Pests And Their Extermination Down The Ages (16 September 1977)
I recently returned home after three or four days’ absence and found ants having a high old time in the kitchen cabinet. The attraction was just two boiled sweets which I had forgotten were in there. I never mind the old insect or two, but there were hundreds of these things. Fortunately, there is a way of dealing with ants.
You attack them at the nest with boiling water, no matter how far afield they are ranging. The nest was under the front doorstep, from whence the ants were moving under the edge of the hall runner to the kitchen.
Three or four pans of boiling water down the nest did the trick.
I haven’t seen an ant since. But what puzzles me is what happened to all the ants that were still in the house when the dolloping took place outside. Did they all make their way back to the nest and voluntarily drown themselves, or what?
Down the ages, pests have come in various forms. And some animals have been dubbed pests which have been nothing of the kind, thus adversely affecting the balance of nature. The classic case was the Great Plague of 1665, which killed one third of the population of Fenny and more at Newport Pagnell.
It was thought the disease was carried by cats and dogs, and they were ordered to be destroyed. But the disease was the bubonic plague, and scientists later discovered that its prime transmitters to human beings were lice carried by brown rats. So killing off dogs and cats had destroyed the very animals which could have most helped to keep the rats down.

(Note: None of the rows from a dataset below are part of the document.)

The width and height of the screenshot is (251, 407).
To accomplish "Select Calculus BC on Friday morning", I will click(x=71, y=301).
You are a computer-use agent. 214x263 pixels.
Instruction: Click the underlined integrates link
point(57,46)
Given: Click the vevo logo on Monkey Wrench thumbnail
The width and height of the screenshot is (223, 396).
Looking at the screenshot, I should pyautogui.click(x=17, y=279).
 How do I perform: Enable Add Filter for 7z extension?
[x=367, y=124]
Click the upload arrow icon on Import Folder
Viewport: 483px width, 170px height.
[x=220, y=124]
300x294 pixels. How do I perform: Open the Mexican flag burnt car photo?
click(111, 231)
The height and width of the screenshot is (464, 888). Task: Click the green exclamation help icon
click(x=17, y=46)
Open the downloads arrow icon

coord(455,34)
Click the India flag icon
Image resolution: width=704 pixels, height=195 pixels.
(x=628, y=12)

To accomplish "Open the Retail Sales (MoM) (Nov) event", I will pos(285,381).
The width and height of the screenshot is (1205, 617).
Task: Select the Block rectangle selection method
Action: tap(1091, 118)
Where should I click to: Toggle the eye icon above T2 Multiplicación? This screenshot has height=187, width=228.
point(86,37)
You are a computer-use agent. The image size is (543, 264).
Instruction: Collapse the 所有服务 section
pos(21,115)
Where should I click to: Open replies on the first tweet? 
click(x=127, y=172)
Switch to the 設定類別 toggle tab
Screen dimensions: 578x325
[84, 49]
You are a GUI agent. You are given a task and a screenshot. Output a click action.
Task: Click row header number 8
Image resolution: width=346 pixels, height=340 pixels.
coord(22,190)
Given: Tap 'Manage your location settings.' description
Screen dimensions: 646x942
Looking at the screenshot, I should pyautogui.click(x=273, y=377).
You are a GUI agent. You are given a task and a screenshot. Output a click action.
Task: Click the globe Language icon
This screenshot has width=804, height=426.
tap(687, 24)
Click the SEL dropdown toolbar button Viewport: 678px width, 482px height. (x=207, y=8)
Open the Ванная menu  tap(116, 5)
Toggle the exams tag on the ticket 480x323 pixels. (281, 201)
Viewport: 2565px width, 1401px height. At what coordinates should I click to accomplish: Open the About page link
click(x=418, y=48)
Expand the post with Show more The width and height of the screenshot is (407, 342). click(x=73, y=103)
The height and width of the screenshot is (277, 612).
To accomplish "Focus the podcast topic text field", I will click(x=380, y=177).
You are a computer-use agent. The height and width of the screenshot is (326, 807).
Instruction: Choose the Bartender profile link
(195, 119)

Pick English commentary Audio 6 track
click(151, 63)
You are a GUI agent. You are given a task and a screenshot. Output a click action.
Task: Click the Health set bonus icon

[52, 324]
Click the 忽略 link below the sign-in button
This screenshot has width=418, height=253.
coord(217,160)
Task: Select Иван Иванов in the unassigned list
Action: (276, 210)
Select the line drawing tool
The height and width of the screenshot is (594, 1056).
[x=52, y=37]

Up to about 150 years ago, the destruction of pests was one of the civic responsibilities of churchwardens. Locally, some of their account books have come down to us. In them are frequent references to sums paid for the destruction of animals and birds which were deemed harmful to farming, gardening, fishing and poultry-keeping – notably sparrows, hedgehogs, moles, polecats, weasels, badgers, otters, stoats and foxes. No notice seems to have been taken of the greatest culprits, rats and mice, which some of those other creatures could have kept in check.
Sparrows were destroyed in very large numbers. The payment was usually 2d a dozen, but at Newton Longville in 1780 the churchwarden reports that he began paying 3d a dozen for them. At Milton Keynes sparrows were paid for right up to 1879, which was long after payments for other pests had ceased.
Pigeons seem to have been ignored. Possibly, when caught, they went straight into the pot. Sparrows also went into sparrow pies, but that apparently was not enough to keep their numbers down.
Some villages had professional mole-catchers. Woughton had a highly successful one in John Hedge, who died in 1893, aged 87. He was a cripple and walked with crutches, but his services were in demand over a wide area. A shilling a dozen was the usual payment for moles.
Hedgehogs we now know to be among agriculture’s best friends as destroyers of vast numbers of insects and other noxious creatures, but at one time they fetched 4d apiece for adults and 2d for young ones. Among other crimes, they were alleged to suck the milk of recumbent cows during the night!
Three curious entries at Newton in the 1690’s refer to the payment of 4d each for “wildcats.” But a real wildcat is a most dangerous animal, and the reward for its capture would certainly have been much higher than was paid for a hedgehog. They must have been either polecats or domestic cats run wild.
Not to be doubted is the payment of 1s each for foxes. All the local accounts refer to them frequently and they seem to have been especially numerous at Newton.
We can talk as we like about the rights and wrongs of various ways of killing foxes, but there is no doubt it is a most destructive creature. It seems to kill for the sake of killing. A farmer-cum-poultryman out Horwood way once called me to see the havoc wrought by a fox in his henpen the previous night. It was a horrifying sight. About a score of fully-grown birds lay around with their heads more or less bitten off.
Just one bird would have been enough for a fox family dinner. It was not the only time I have seen such destruction wrought by foxes. I could only compare it with the results of stray dogs harrying sheep, which I have also been invited to witness. Yet foxes probably help to keep down wild rabbits.
The accounts do not mention rabbits, as far as I know. Possibly because, like pigeons, they went into the pot. The history of the rabbit is obscure. They do not seem to have been natives of these islands. They were in England in the 12th century, but they were not known in Scotland until 150 to 200 years ago.
I remember, after the second world war, Bletchley farmers and allotment holders being very concerned about the ever-increasing numbers of rabbits and the damage they were causing. Relief came in a very unpleasant form – the disease called myxomatosis.
This practically wiped them out. You could not go along a country road without seeing horribly deformed and festering creatures either just dragging themselves about or lying dead of the disease. I used to enjoy rabbit pie, but ever since then I haven’t been able to look a rabbit in the face.